WORK TO COMPLETE: Every line of the data is to be retyped exactly.

════

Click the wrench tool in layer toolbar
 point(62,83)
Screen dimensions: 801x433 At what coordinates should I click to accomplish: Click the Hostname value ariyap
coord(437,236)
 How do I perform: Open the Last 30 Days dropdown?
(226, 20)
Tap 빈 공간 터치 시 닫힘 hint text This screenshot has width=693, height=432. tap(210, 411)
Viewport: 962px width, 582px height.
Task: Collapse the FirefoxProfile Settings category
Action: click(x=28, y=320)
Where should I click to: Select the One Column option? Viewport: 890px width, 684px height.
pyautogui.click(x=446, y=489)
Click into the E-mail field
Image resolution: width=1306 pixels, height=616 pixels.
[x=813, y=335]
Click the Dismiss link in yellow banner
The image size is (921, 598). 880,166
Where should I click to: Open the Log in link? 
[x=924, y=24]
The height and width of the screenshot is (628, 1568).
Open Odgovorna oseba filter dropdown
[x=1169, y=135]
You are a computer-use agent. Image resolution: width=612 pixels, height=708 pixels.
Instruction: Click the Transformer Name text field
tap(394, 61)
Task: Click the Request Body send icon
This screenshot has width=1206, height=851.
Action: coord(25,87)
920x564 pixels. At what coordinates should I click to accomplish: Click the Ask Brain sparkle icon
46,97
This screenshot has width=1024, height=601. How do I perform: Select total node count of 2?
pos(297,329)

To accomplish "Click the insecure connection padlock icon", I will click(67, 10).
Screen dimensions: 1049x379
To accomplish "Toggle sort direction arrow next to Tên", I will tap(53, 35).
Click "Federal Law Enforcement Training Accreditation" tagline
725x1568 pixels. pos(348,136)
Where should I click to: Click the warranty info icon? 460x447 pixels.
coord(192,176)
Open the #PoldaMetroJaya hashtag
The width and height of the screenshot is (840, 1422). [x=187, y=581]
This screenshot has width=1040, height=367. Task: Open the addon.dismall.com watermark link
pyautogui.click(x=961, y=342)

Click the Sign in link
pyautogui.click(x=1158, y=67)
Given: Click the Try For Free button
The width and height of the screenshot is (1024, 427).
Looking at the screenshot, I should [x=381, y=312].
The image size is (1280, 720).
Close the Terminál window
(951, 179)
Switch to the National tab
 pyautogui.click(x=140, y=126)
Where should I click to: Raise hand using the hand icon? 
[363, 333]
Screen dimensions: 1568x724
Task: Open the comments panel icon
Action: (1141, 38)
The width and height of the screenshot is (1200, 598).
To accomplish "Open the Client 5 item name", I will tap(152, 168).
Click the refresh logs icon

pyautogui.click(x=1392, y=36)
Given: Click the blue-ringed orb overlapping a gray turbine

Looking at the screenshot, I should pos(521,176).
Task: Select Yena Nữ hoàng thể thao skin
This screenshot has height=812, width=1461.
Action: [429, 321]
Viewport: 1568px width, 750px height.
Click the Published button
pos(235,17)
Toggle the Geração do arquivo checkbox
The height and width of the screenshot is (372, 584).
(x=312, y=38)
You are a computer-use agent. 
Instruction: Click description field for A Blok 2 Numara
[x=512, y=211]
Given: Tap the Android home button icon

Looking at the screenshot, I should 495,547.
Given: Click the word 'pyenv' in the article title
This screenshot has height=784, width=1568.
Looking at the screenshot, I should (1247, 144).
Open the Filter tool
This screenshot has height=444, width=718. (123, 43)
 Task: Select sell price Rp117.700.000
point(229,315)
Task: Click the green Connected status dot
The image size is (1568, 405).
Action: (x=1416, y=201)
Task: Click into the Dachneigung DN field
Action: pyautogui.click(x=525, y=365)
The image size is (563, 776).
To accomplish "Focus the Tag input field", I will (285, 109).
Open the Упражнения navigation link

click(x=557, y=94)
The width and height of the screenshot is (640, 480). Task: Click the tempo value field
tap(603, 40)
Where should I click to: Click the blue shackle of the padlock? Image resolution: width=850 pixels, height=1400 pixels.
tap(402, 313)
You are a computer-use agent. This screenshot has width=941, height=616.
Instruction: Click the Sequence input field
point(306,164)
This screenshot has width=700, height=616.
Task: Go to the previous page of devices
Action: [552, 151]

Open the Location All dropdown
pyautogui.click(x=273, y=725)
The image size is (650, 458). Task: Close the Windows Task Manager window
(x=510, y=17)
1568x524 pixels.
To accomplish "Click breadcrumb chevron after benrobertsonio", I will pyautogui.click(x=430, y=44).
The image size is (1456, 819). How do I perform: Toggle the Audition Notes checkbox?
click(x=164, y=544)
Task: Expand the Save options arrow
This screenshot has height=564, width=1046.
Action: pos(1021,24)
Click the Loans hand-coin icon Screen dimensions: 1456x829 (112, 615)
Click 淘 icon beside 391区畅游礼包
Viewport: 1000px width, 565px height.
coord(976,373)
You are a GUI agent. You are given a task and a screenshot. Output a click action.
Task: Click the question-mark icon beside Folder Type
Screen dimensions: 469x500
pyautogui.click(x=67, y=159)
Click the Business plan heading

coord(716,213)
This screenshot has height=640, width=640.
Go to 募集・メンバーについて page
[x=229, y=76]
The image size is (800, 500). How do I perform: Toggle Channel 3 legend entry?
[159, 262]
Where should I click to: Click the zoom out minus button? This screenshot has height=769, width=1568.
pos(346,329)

════

OUTPUT:
Click the wrench tool in layer toolbar
 point(62,83)
Screen dimensions: 801x433 At what coordinates should I click to accomplish: Click the Hostname value ariyap
coord(437,236)
 How do I perform: Open the Last 30 Days dropdown?
(226, 20)
Tap 빈 공간 터치 시 닫힘 hint text This screenshot has width=693, height=432. tap(210, 411)
Viewport: 962px width, 582px height.
Task: Collapse the FirefoxProfile Settings category
Action: click(x=28, y=320)
Where should I click to: Select the One Column option? Viewport: 890px width, 684px height.
pyautogui.click(x=446, y=489)
Click into the E-mail field
Image resolution: width=1306 pixels, height=616 pixels.
[x=813, y=335]
Click the Dismiss link in yellow banner
The image size is (921, 598). 880,166
Where should I click to: Open the Log in link? 
[x=924, y=24]
The height and width of the screenshot is (628, 1568).
Open Odgovorna oseba filter dropdown
[x=1169, y=135]
You are a computer-use agent. Image resolution: width=612 pixels, height=708 pixels.
Instruction: Click the Transformer Name text field
tap(394, 61)
Task: Click the Request Body send icon
This screenshot has width=1206, height=851.
Action: coord(25,87)
920x564 pixels. At what coordinates should I click to accomplish: Click the Ask Brain sparkle icon
46,97
This screenshot has width=1024, height=601. How do I perform: Select total node count of 2?
pos(297,329)

To accomplish "Click the insecure connection padlock icon", I will click(67, 10).
Screen dimensions: 1049x379
To accomplish "Toggle sort direction arrow next to Tên", I will tap(53, 35).
Click "Federal Law Enforcement Training Accreditation" tagline
725x1568 pixels. pos(348,136)
Where should I click to: Click the warranty info icon? 460x447 pixels.
coord(192,176)
Open the #PoldaMetroJaya hashtag
The width and height of the screenshot is (840, 1422). [x=187, y=581]
This screenshot has width=1040, height=367. Task: Open the addon.dismall.com watermark link
pyautogui.click(x=961, y=342)

Click the Sign in link
pyautogui.click(x=1158, y=67)
Given: Click the Try For Free button
The width and height of the screenshot is (1024, 427).
Looking at the screenshot, I should [x=381, y=312].
The image size is (1280, 720).
Close the Terminál window
(951, 179)
Switch to the National tab
 pyautogui.click(x=140, y=126)
Where should I click to: Raise hand using the hand icon? 
[363, 333]
Screen dimensions: 1568x724
Task: Open the comments panel icon
Action: (1141, 38)
The width and height of the screenshot is (1200, 598).
To accomplish "Open the Client 5 item name", I will tap(152, 168).
Click the refresh logs icon

pyautogui.click(x=1392, y=36)
Given: Click the blue-ringed orb overlapping a gray turbine

Looking at the screenshot, I should pos(521,176).
Task: Select Yena Nữ hoàng thể thao skin
This screenshot has height=812, width=1461.
Action: [429, 321]
Viewport: 1568px width, 750px height.
Click the Published button
pos(235,17)
Toggle the Geração do arquivo checkbox
The height and width of the screenshot is (372, 584).
(x=312, y=38)
You are a computer-use agent. 
Instruction: Click description field for A Blok 2 Numara
[x=512, y=211]
Given: Tap the Android home button icon

Looking at the screenshot, I should 495,547.
Given: Click the word 'pyenv' in the article title
This screenshot has height=784, width=1568.
Looking at the screenshot, I should (1247, 144).
Open the Filter tool
This screenshot has height=444, width=718. (123, 43)
 Task: Select sell price Rp117.700.000
point(229,315)
Task: Click the green Connected status dot
The image size is (1568, 405).
Action: (x=1416, y=201)
Task: Click into the Dachneigung DN field
Action: pyautogui.click(x=525, y=365)
The image size is (563, 776).
To accomplish "Focus the Tag input field", I will (285, 109).
Open the Упражнения navigation link

click(x=557, y=94)
The width and height of the screenshot is (640, 480). Task: Click the tempo value field
tap(603, 40)
Where should I click to: Click the blue shackle of the padlock? Image resolution: width=850 pixels, height=1400 pixels.
tap(402, 313)
You are a computer-use agent. This screenshot has width=941, height=616.
Instruction: Click the Sequence input field
point(306,164)
This screenshot has width=700, height=616.
Task: Go to the previous page of devices
Action: [552, 151]

Open the Location All dropdown
pyautogui.click(x=273, y=725)
The image size is (650, 458). Task: Close the Windows Task Manager window
(x=510, y=17)
1568x524 pixels.
To accomplish "Click breadcrumb chevron after benrobertsonio", I will pyautogui.click(x=430, y=44).
The image size is (1456, 819). How do I perform: Toggle the Audition Notes checkbox?
click(x=164, y=544)
Task: Expand the Save options arrow
This screenshot has height=564, width=1046.
Action: pos(1021,24)
Click the Loans hand-coin icon Screen dimensions: 1456x829 (112, 615)
Click 淘 icon beside 391区畅游礼包
Viewport: 1000px width, 565px height.
coord(976,373)
You are a GUI agent. You are given a task and a screenshot. Output a click action.
Task: Click the question-mark icon beside Folder Type
Screen dimensions: 469x500
pyautogui.click(x=67, y=159)
Click the Business plan heading

coord(716,213)
This screenshot has height=640, width=640.
Go to 募集・メンバーについて page
[x=229, y=76]
The image size is (800, 500). How do I perform: Toggle Channel 3 legend entry?
[159, 262]
Where should I click to: Click the zoom out minus button? This screenshot has height=769, width=1568.
pos(346,329)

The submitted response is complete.